Cloud-native applications and solutions are on the rise, with ransomware simultaneously skyrocketing – and this is no coincidence.
According to IDC, 750 million cloud-native applications will be created globally by 2025 as businesses work toward building ‘sustainable digital value engines’. As more businesses turn to the cloud to extend operations and success, security leaders are struggling to sift through the noise of hybrid infrastructure as the mass of alerts only grows.
In addition to this, PwC has found 45% of security and IT executives in NZ expect a further rise in ransomware attacks. The Australian Chamber of Commerce and Industry states ransomware attacks have increased by 500% since the start of the COVID-19 pandemic.

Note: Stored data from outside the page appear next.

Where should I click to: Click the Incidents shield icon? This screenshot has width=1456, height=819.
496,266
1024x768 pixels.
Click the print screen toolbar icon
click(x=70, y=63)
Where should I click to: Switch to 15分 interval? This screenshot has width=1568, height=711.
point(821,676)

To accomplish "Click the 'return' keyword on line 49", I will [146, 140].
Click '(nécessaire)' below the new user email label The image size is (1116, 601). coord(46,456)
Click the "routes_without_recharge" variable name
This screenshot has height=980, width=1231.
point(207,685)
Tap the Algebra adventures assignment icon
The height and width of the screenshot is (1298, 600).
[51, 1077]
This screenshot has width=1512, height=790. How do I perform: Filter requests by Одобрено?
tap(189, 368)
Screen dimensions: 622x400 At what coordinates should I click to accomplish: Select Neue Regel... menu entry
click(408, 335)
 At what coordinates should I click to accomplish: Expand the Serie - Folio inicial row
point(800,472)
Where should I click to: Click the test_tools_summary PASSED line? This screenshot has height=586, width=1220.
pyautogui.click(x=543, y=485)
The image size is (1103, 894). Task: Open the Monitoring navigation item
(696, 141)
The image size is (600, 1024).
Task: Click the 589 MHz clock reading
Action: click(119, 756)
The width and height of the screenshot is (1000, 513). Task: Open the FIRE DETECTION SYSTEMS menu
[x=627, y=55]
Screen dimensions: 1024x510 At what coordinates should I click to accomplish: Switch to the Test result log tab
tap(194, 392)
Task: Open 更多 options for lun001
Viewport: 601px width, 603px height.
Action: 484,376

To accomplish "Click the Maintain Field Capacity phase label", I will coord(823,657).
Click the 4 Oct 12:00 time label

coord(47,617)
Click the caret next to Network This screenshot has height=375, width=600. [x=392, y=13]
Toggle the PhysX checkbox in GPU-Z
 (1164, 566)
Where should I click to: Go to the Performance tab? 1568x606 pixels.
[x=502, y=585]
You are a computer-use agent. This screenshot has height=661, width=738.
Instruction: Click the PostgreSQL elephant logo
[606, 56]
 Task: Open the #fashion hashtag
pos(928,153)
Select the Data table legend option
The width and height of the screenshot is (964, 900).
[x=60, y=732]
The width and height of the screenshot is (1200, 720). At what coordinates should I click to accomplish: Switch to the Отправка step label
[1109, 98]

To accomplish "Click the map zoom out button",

In such a reality, understanding attacker behaviour, adopting a preventative approach, and implementing detection and response solutions and plans, is crucial to securing your business and protecting your people.
Unknown threats and the cloud: The ransomware problem continues
As more business data and information is migrated to the cloud, rather than solely residing in more traditional on-premises infrastructure, malicious actors are targeting hybrid networks and taking advantage of cloud systems.
In addition, in the last decade, a growing number of enterprises have moved increasingly large datasets to the cloud, which creates a greater incentive for attackers looking to leverage data for malicious activity or financial gain.
Many cloud solutions offer built-in tools for developers and customers, and attackers can leverage these tools and features that are the same across different businesses without having to start from scratch every time.
For instance, APIs created by cloud services providers are often easily discoverable and understandable by attackers and can lead to a dramatic reduction in the number of steps attackers have to take before reaching their objectives.
As an example, an attacker could use a cloud service provider’s cryptographic tool to gain access to an enterprise’s data. A successful ransomware campaign can then encrypt this data fast and with built-in control mechanisms designed to lock the victim out.
It’s no longer enough to think of ransomware as existing on-premises and moving to the cloud – attackers are using new sets of tactics and techniques for cloud-native solutions, and if security leaders are to secure their businesses, they must understand this new reality.
The best way to catch a bad actor: Understanding behaviour
When improving security, it can seem daunting to try and secure the entire network and endpoints. It’s no wonder security teams are overwhelmed and burnt out, as they are overcome with alerts that make it difficult, if not impossible, to effectively prioritise time and resources.
This is why turning to behaviour, and utilising the power of artificial intelligence (AI), is increasingly important. If we are to stop a breach before it gets to the ransom stage, we must hone in on behavioural elements from attackers, as this will help security teams to identify true alerts from noise.
Here’s where artificial intelligence (AI) can shine. AI is a hot topic, with some worried that it will take their job. This is not how we see this technology. In fact, it’s been around for years, and as it advances, it only promises more benefits for security teams.
For example, when trained up for a specific set of problems, such as attacker behaviour, we can then automate what was once a low-level, time-consuming and mundane task and complete it much faster. This helps to highlight attackers early on and helps to find the needle in the haystack, delivering greater signal clarity overall.
Tangible steps to reducing unknowns and boosting security
The conversation around securing operations in a hybrid world, where cloud-native applications are on the rise, continues to evolve, as do the technology solutions designed for these very problems.
Two very important and tangible steps that any enterprise can and should, do right away are to understand where your cloud data is hosted and implement both preventative controls and Detection & Response capabilities.
On cloud data, it’s important to note that each of the major cloud service providers – AWS, Azure and Google – have their own distributed, highly available, all-purpose data store option. These integrate many other services on their respective platforms and are designed to meet nearly any data storage requirements. Understanding where your data resides is an important first step in halting cloud-native ransomware.
From here, you must implement preventative controls and detection and response (D&R) capabilities. Cybersecurity is a team sport, and it’s something you must practise. Highly skilled in drills and playbooks that leverage security solutions need to be run regularly and remain up to date with your current infrastructure needs. Regular check-ins also give you the chance to make sure your tooling can cope, fix gaps in security controls, and give you a chance to improve remediation measures.